There is a lot of belief and trust each and every one of us has in those that are medical professionals. The further you go up the chain in those professionals our trust is greater and our belief is stronger that they know more. The sad fact that in some instances those near or at the top of the chain don’t know enough and are putting people, in this case a kid, in danger; not only in the near future but the long-term.
Compared to a physician (MD/DO) I would say my medical skills are pale in comparison, and rightfully so; their schooling and experience far outpace what I have learned in the medical field. Because of this the athletic trainer (I) am not held as in high regard when it comes to decisions about the care of an athlete; which I am fine with… 97.43% of the time (I just made up that number, ha). However there are times when a MD/DO – those making the final and binding (in parents and patients minds) decisions – make a mistake. This is not just some Monday morning quarterbacking either, its FACT.
Just recently I had an athlete take a blow to the body and head in a practice, and they immediately came to me distressed. How distressed? Well that is one advantage I have over a MD/DO, especially the ER doc, I know the kids and have the resources of his/her peers as well as coaches who have known the kid for many years. In this case the athlete was way out of their sorts;
- grabbing eyes
- rubbing head
- slow speech
Upon asking questions to this athlete they expressed their history with head injuries and told me their head felt like the three previous concussions they had experienced, except that they had never been this “‘wobbly’” in before.

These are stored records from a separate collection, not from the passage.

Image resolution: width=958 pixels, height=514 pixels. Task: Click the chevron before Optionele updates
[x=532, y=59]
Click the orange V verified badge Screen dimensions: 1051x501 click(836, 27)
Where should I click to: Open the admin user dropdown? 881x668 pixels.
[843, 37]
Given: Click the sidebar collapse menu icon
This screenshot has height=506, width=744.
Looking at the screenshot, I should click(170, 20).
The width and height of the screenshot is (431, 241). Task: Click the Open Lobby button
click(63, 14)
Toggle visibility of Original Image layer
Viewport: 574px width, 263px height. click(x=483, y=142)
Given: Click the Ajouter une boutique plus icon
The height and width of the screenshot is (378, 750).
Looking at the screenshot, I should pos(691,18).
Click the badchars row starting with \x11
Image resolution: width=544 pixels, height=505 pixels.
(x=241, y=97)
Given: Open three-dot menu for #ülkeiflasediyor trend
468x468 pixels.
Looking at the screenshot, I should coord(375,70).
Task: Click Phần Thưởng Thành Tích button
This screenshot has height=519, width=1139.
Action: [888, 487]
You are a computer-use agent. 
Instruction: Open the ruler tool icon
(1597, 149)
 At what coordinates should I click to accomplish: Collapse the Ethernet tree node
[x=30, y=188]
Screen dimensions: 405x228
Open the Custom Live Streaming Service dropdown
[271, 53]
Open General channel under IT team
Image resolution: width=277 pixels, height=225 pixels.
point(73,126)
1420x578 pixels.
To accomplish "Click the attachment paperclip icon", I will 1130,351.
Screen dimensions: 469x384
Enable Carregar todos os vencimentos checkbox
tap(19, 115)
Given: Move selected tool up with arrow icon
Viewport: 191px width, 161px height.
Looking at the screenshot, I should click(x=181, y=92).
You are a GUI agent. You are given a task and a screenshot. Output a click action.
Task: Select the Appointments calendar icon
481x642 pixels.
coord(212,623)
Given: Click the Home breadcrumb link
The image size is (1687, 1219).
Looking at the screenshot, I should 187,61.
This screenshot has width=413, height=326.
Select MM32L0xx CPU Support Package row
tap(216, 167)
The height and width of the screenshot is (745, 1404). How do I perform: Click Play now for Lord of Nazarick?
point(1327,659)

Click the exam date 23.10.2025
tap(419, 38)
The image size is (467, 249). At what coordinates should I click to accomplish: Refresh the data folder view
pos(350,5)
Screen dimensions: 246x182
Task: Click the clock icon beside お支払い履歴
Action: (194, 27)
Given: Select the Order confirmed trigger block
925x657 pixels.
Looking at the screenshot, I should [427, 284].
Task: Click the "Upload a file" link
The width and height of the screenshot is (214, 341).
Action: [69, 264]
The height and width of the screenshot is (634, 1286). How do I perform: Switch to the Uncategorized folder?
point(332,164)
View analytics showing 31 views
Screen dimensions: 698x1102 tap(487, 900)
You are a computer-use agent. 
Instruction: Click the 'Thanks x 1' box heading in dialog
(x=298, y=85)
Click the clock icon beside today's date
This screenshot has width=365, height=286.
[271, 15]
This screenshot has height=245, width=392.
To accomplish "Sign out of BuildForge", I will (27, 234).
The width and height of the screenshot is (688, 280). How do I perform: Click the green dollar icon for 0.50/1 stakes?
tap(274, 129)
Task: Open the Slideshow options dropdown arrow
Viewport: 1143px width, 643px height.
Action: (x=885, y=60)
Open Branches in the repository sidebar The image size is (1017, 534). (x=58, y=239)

After letting the player calm down and get a drink a quick sideline examination/test confirmed what I suspected; possible concussion. Unfortunately the family has dealt with this situation many times, so the “drill” was known and the information I was passing along was nothing new.
Upon arrival of the athletes caregiver we decided the state of the individual along with the history warranted a visit to the ER to calm any concerns of more extensive damage. So off they went, with the hopes of nothing more than a concussion; while I was pleased that the caregivers “got it”.
Later in the evening I received a phone call from the parent and was told this; “The doctor says they don’t have a concussion, a strained neck, and they can return to play and follow-up with their PCP.” I asked why they thought it was not a concussion and they were told “there was nothing on imaging that would indicate a concussion.”
OMG, SMH, AYFKM, WTH, insert your own acronym.
This exact situation is the bane of our existence as athletic trainers when it comes to concussions – a close second is the ER doc telling an athlete they are out for 2 weeks with a sprained ankle – people who are seeking medical care listen most importantly to the doctors in this situation. Not only does it make me look bad and uninformed, but that information is taken gospel, regardless of my well thought out dissertation/presentation about the suspected injury.
I get it, that I cannot diagnose and I’m not a doctor, but as we have educated hundred of thousands of people it doesn’t take a doctor to identify a concussion – it takes common sense and understanding the evolution of this injury. When it comes to concussions I will put up my knowledge against 99% of MD’s and in this case my knowledge trumps what the ER doc has said; and I will not apologize for saying this.
I was told that the athlete told the doc the same stuff he told me about the mechanism of injury, to the immediate symptoms, their history and the symptoms at the hospital. Yet, to my disdain all of this was ignored for imaging? When was the last time the attending read any material on closed head injuries or mTBI, let alone concussions. I would hazard a guess its been since medical school and its @$^&ing ridiculous.
This cannot happen. This should not happen. This is borderline negligence on the part of the doctor.
What happens if this athlete did not have an athletic trainer and goes right back to action and sustains another blow? How would a coach look if he sent this player to the ER only to be undercut by the attending? Does the coach begin to second guess themselves and not send these type of injuries to the ER? In all those questions it’s a catastrophic outcome, regardless if the worst were to happen, its catastrophic for the long-term brain health of the individual.
Needless to say I placed a phone call to the physician with concussion experience at that hospital and reported it to him. He was very unhappy, he has spent time trying to educate the emergency department on such cases, but apparently this has fallen on deaf ears.
It. Has. To. Stop.
I am not done with this by a long shot, as soon as this is posted the ED will be getting a phone call from “some athletic trainer” who in their initial estimation will believe I am playing outside my realm of knowledge. When, not if, I get the chance to talk to the person in charge they will find out I am about the furthest from that when it comes to concussions.